The question on everyone’s mind has been will they get away with it? Are they too big to prosecute? Are they too enmeshed with government to be at any risk? The final answer is months if not years away. But he growing trend is clear. Chicanery at the legislative and regulatory level might have been within their grasp, but although the wheels of justice grind at a double proverbial snail’s pace, the trend doesn’t look good for ANYONE who had ANYTHING to do with the GRAND ILLUSION which we have all called securitization and derivatives.

The inescapable suspicion that is growing into a presumption is that the entire affair is a farce treated as reality long enough to make people believe it. It appears the one thing thing that seems to have escaped the perpetrators whom we wish to see doing their “perp walk” proclaiming their innocence, is that the questions would not end. The questions continue despite their mightiest efforts to dismiss them as irrelevant. And the questions are getting better and better and more pointed as to exactly what DID happen here for the last ten years.
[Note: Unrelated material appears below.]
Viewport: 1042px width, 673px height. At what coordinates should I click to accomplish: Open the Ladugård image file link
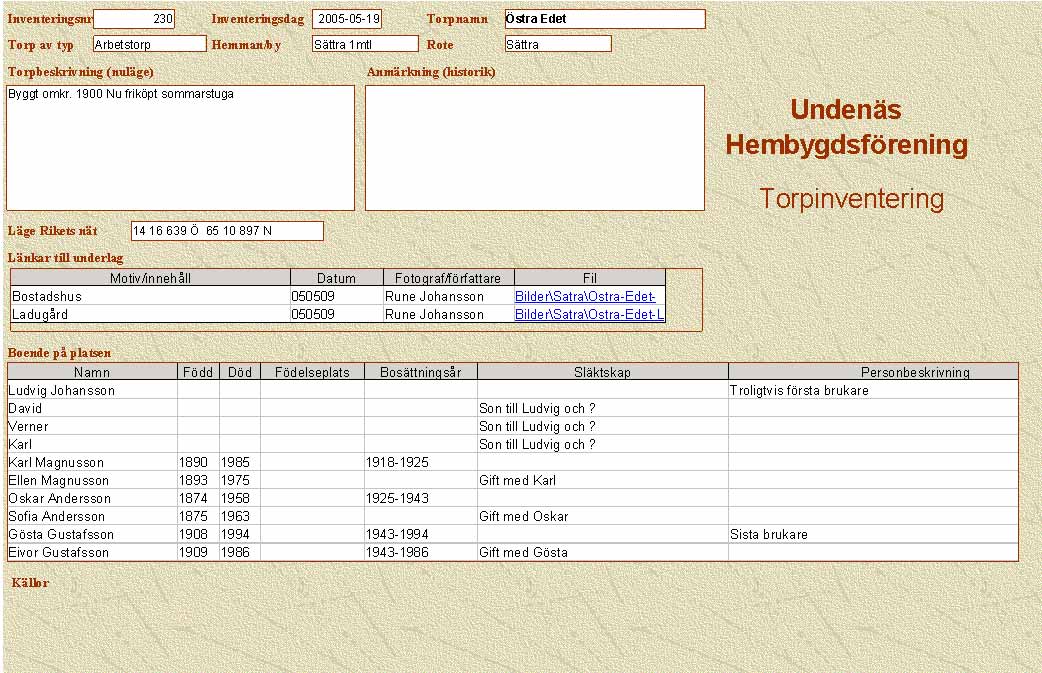(x=589, y=315)
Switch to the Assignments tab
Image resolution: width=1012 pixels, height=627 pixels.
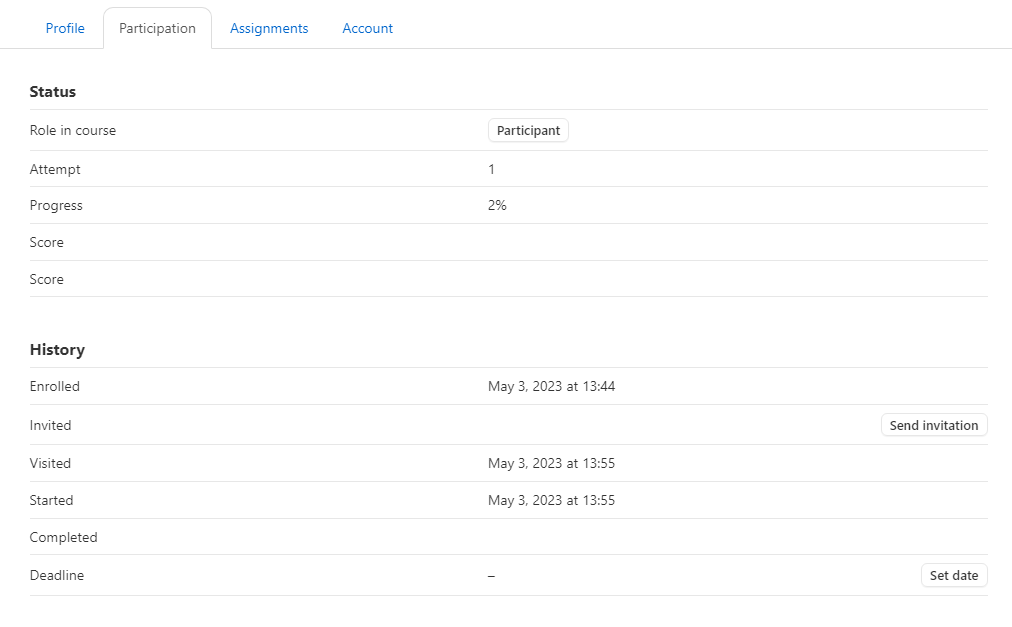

Judges don’t like stupid claims or stupid defenses and if they spot one or more they use varying techniques to not only throw them out but to discourage others from using them. So the initial reaction of the judicial system was highly cynical and skeptical — it just wasn’t reasonable to assume that the largest and oldest financial institutions in the country would put themselves and the world at peril intentionally. But as Arthur Conan Doyle’s Holmes points out, once you have eliminated all of the likely explanations, then the only one left, no matter how implausible, is the the right one like it or not.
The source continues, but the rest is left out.